Noakes is right: saturated fat not devil’s food for hearts – US nutrition experts

Tim Noakes
Prof Tim Noakes. Picture: Monica Dart Photography

Here’s another turnaround in nutrition likely to leave critics of low-carb, high-fat (LCHF) and UCT emeritus professor Tim Noakes green around the gills: the world’s largest organisation of food and nutrition professionals says saturated fat should be ‘deemphasised’ as a ‘nutrient of concern’. The US Academy of Nutrition and Dietetics clearly disagrees with doctors and dietitians in South Africa who believe the fat is the devil for heart health, and Noakes is SA’s new ‘Dr Death’.

Do I detect a whiff of change in the air – or, if you’ll forgive the mixed metaphors, one that will leave a very sour taste in the mouths of vested interests in medical, dietetic and pharmaceutical professions, along with Big Food that sponsors them? In a press release here, the Academy gives its views on what Americans – and people elsewhere on the planet – deserve to be told officially about the science, not just on saturated fat, but also salt and sugar.  I have requested comment from the Association for Dietetics in South Africa. Watch this space. – Marika Sboros

From PRNewswire-USNewswire

saturated fat, eggs, cheese, meat
Picture: Twitter

The Academy of Nutrition and Dietetics, the world’s largest organization of food and nutrition professionals, commends the 2015 Dietary Guidelines Advisory Committee for drafting a strong, evidence-based Scientific Report outlining recommendations and rational for the forthcoming 2015 Dietary Guidelines for Americans.

The Academy supports these recommendations that will improve how and what Americans eat.

“The Academy applauds the evidence-based systematic review of the literature, which is vital to the DGAC’s assessment of the science,” said registered dietitian nutritionist and Academy President Sonja  Connor.

“We commend the Department of Health and Human Services and the Department of Agriculture for their commitment to the Nutrition Evidence Library and their ongoing efforts to strengthen the evidence-based approach for assessing the scientific literature for future dietary recommendations.”

In comments recently submitted to USDA and HHS, the Academy supports the DGAC in its decision to drop dietary cholesterol from the nutrients of concern list and recommends it deemphasise saturated fat from nutrients of concern, given the lack of evidence connecting it with cardiovascular disease.

“Despite some criticism suggesting that changed recommendations illustrate concerns about the validity of the nutrition science upon which the Dietary Guidelines are based, the DGAC should change its recommendations to be consistent with the best available science and to abide by its statutory mandate,” Connor said.

The Academy also expresses concern over blanket sodium restriction recommendations in light of recent evidence of potential harm to the overall population.

“There is a distinct and growing lack of scientific consensus on making a single sodium consumption recommendation for all Americans, owing to a growing body of research suggesting that the low sodium intake levels recommended by the DGAC are actually associated with increased mortality for healthy individuals,” Connor said.

The Academy supports an increased focus on reduction of added sugars as a key public health concern.

“Among the identified cross-cutting issues, the evidence is strongest that a reduction in the intake of added sugars will improve the health of the American public.

“The identification and recognition of the specific health risks posed by added sugars represents an important step forward for public health,” Connor said.

In its comments, Academy also emphasises that enhanced nutrition education is imperative to any effective implementation.

“It is critical to ensure that individuals making diet and behaviour changes in accordance with the Dietary Guidelines have access to the resources and support necessary to succeed.
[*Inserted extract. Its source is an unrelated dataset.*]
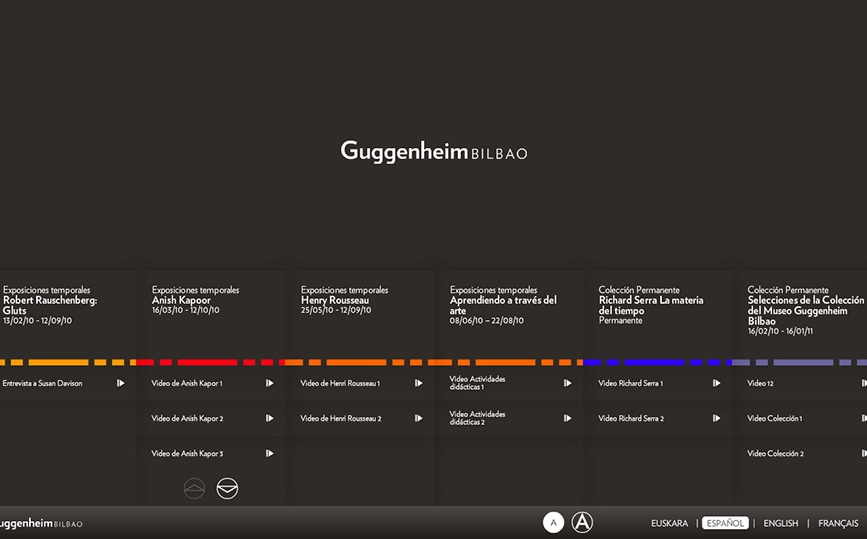Click play icon for Video de Henri Rousseau 2
The height and width of the screenshot is (539, 867).
tap(418, 418)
HHS and USDA must have sufficient resources to commit to improving a number of initiatives,” Connor said.

“The Academy appreciates the opportunity to comment on the Scientific Report and to serve as a resource to HHS and USDA as they finalise the 2015 Dietary Guidelines and develop resources to implement and promote their use,” Connor said.

The final 2015 Dietary Guidelines for Americans are expected to be released at the end of this year.

  • Source: The Academy of Nutrition and Dietetics, the world’s largest organisation of food and nutrition professionals. The Academy is committed to improving the nation’s health and advancing the profession of dietetics through research, education and advocacy.